Reputation: 1
I have a Table with records like this:
Id | ForeignId | Date Created | Status |
---|---|---|---|
1 | ZZ01 | 2021-01-20 | failed |
2 | ZZ02 | 2021-03-24 | passed |
3 | ZZ01 | 2021-08-09 | passed |
4 | ZZ03 | 2022-01-12 | failed |
5 | ZZ01 | 2022-04-23 | passed |
I am trying to write a query that returns the latest DateCreated and Status of every Distinct ForeignId in the table above. The query I have been writing uses MAX() to find the latest date of a record, and uses FIRST_VALUE() on Status to get only the latest value as well, and later using GROUP BY all the columns I put in the SELECT except for . The problem is that I I keep getting this error:
Column 'dbo.T.DateSubmitted' is invalid in the select list because it is not contained in either an aggregate function or the GROUP BY clause.
Now I don't understand why this error keeps popping up when I am using all my Selects in the Group By or in the case of the failing DateSubmitted in an Aggregate Function.
SELECT [T].[Id],
[T].[ForeignId],
MAX([T].[DateSubmitted]) AS [Date Submitted],
FIRST_VALUE([S].[Status]) OVER (ORDER BY [T].[DateSubmitted] DESC) AS [Status]
FROM Table as [T]
GROUP BY [T].[Id], [T].[ForeignId], [T].[Status]
ORDER BY [T].[ForeignId];
As you can see from my code above I am using the MAX() function for my DateSubmitted select, and all my leftover selects in the GROUP BY, what am I missing? Why do I need to include my DateSubmitted in the GROUP BY when I am only selecting the MAX() value?
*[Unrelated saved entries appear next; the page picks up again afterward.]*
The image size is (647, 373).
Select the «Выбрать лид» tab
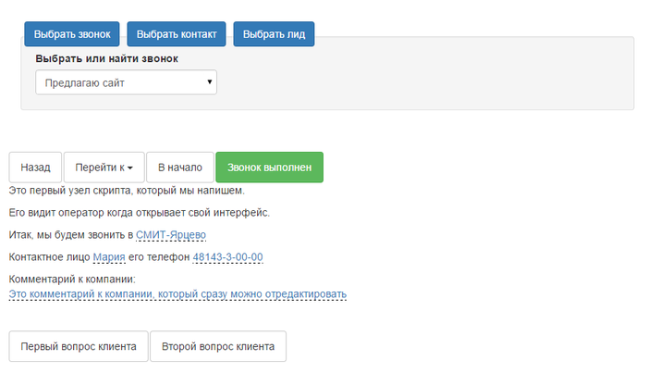click(275, 34)
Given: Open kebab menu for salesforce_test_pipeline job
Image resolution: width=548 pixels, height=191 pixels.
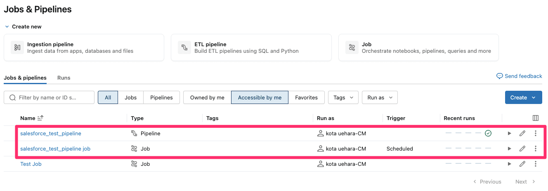Looking at the screenshot, I should [x=536, y=149].
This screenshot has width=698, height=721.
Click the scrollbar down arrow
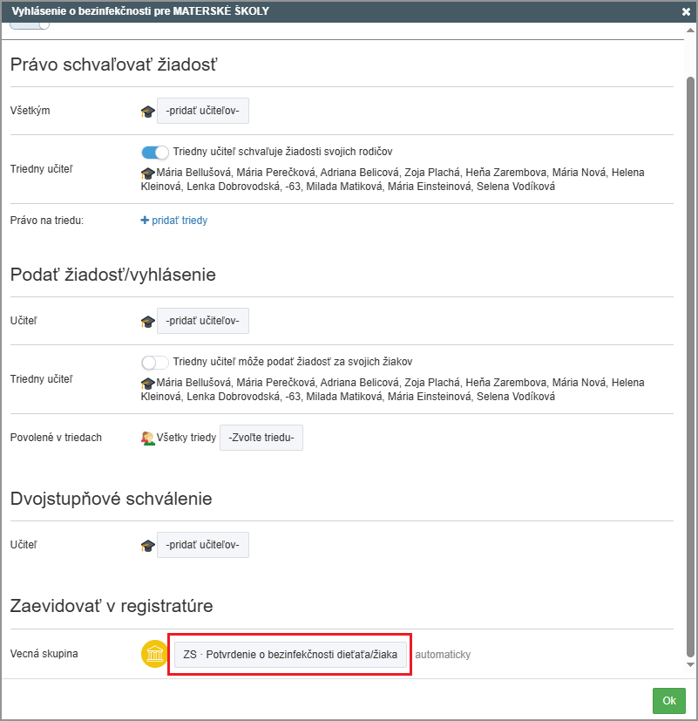click(x=691, y=665)
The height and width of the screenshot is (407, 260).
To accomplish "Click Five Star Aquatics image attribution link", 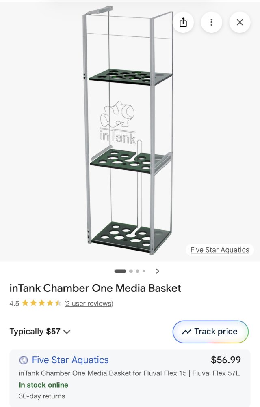I will pyautogui.click(x=220, y=250).
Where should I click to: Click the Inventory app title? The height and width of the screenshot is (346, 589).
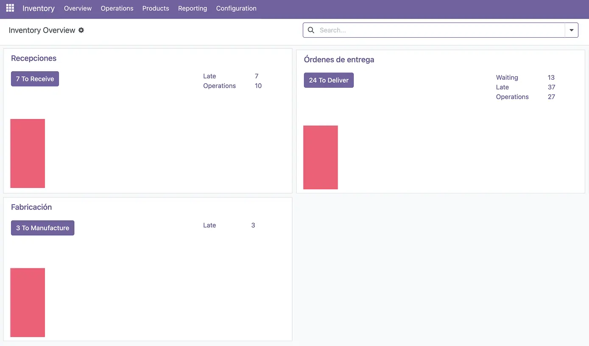[39, 8]
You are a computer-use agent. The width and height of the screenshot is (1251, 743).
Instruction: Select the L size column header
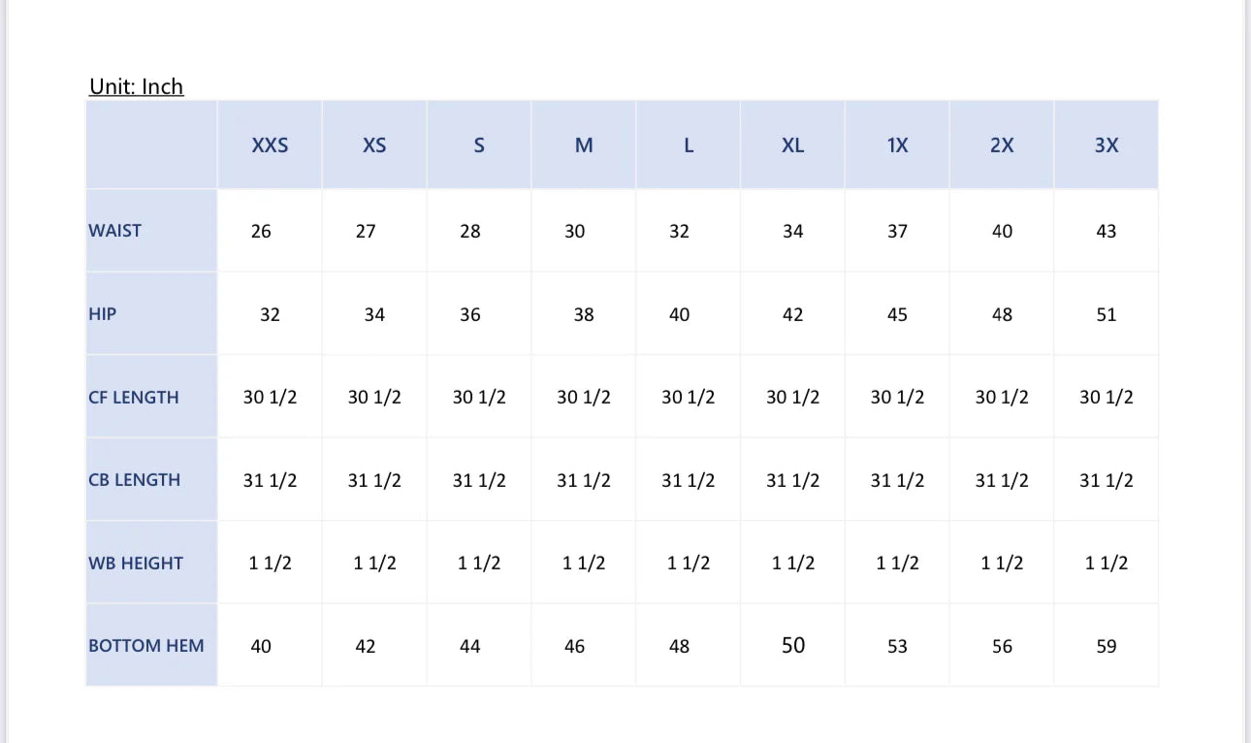689,145
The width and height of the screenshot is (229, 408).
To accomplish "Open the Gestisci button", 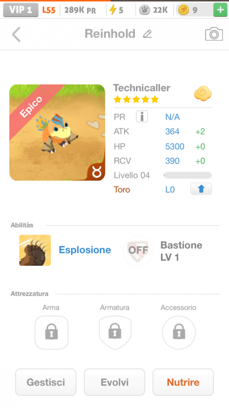I will (x=46, y=382).
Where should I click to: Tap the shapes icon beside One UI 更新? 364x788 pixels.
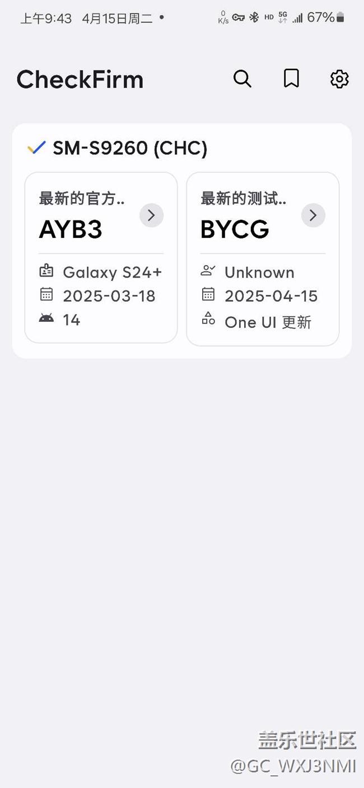pos(208,320)
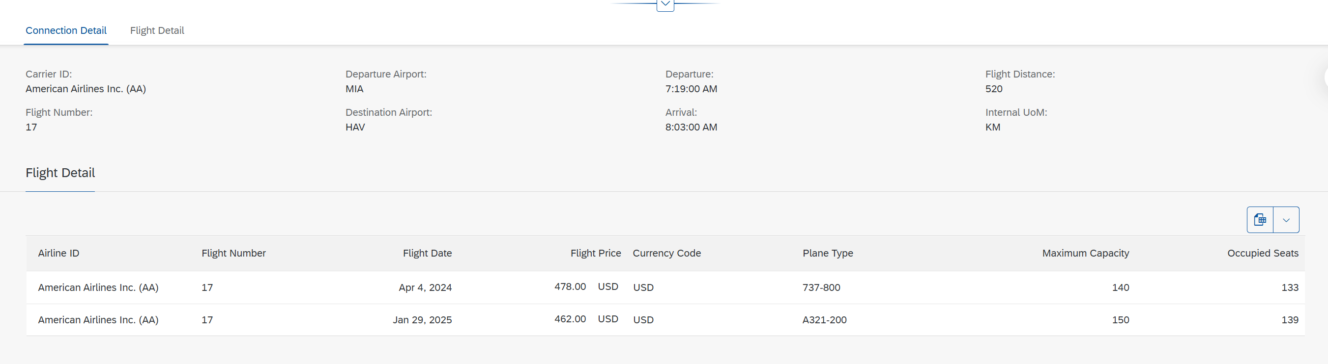Click the Flight Number column header
This screenshot has width=1328, height=364.
pyautogui.click(x=234, y=253)
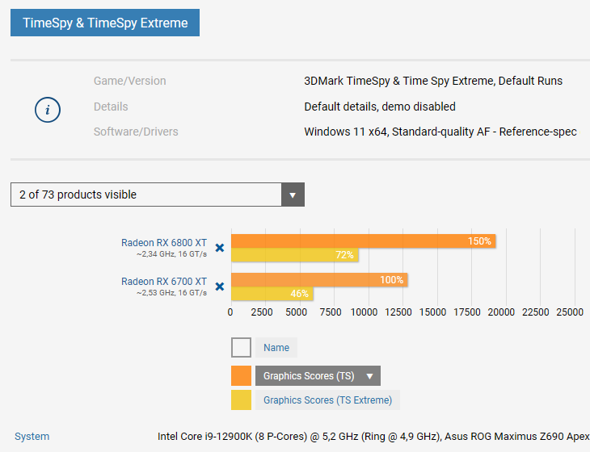Select the TimeSpy & TimeSpy Extreme tab
The width and height of the screenshot is (590, 452).
(x=105, y=23)
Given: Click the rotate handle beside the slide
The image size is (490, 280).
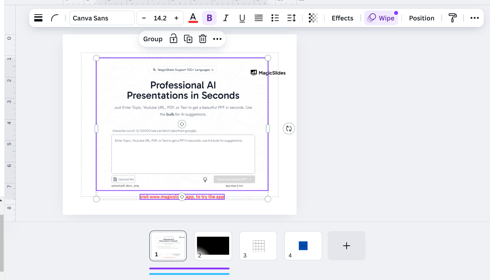Looking at the screenshot, I should pyautogui.click(x=289, y=128).
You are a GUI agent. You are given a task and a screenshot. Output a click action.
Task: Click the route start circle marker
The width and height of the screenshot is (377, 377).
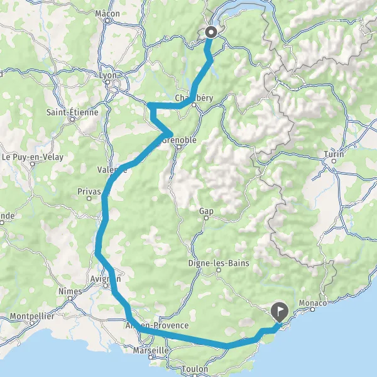click(x=211, y=32)
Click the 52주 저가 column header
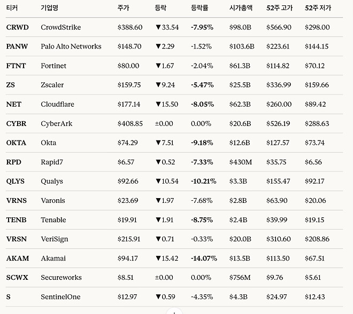The width and height of the screenshot is (353, 314). click(x=318, y=9)
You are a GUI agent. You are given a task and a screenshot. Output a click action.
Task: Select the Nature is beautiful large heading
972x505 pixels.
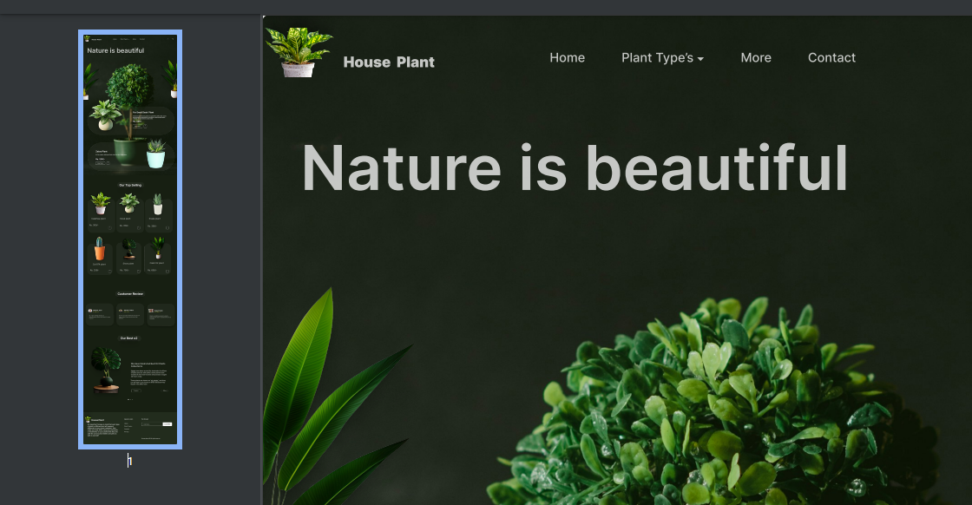pyautogui.click(x=574, y=167)
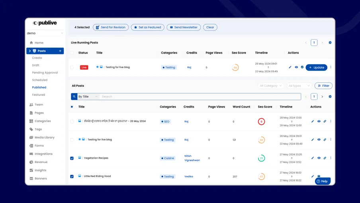This screenshot has width=360, height=203.
Task: Expand the All types dropdown
Action: point(299,86)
What I want is to return only the latest date and status for each distinct ForeignId, since every ForeignId can have multiple Status and Dates I want only the latest values, I almost get it with the query above, but if I am unable to use the GROUP BY and MAX() I can get the latest column information I have repeated ForeignId instances. For example I would receive ForeignId ZZ01 3 times instead of once. Which is why I need the GROUP BY to work. An example of the bad output when unable to use GROUP BY:
Id | ForeignId | Date Created | Status |
---|---|---|---|
1 | ZZ01 | 2021-04-23 | passed |
2 | ZZ01 | 2021-04-23 | passed |
3 | ZZ01 | 2021-04-23 | passed |
4 | ZZ02 | 2022-03-24 | passed |
5 | ZZ03 | 2022-01-12 | failed |
Expected Result:
Id | ForeignId | Date Created | Status |
---|---|---|---|
1 | ZZ01 | 2021-04-23 | passed |
2 | ZZ02 | 2022-03-24 | passed |
3 | ZZ03 | 2022-01-12 | failed |
Upvotes: 0
Views: 1029
Reputation: 71263
Unfortunately, FIRST_VALUE
is not available as an aggregate function, only as a window function. Therefore, the compiler understands it as operating over the resultset after aggregating. So the columns referred to must be in the GROUP BY
, but cannot be on non-aggregated and non-grouped columns.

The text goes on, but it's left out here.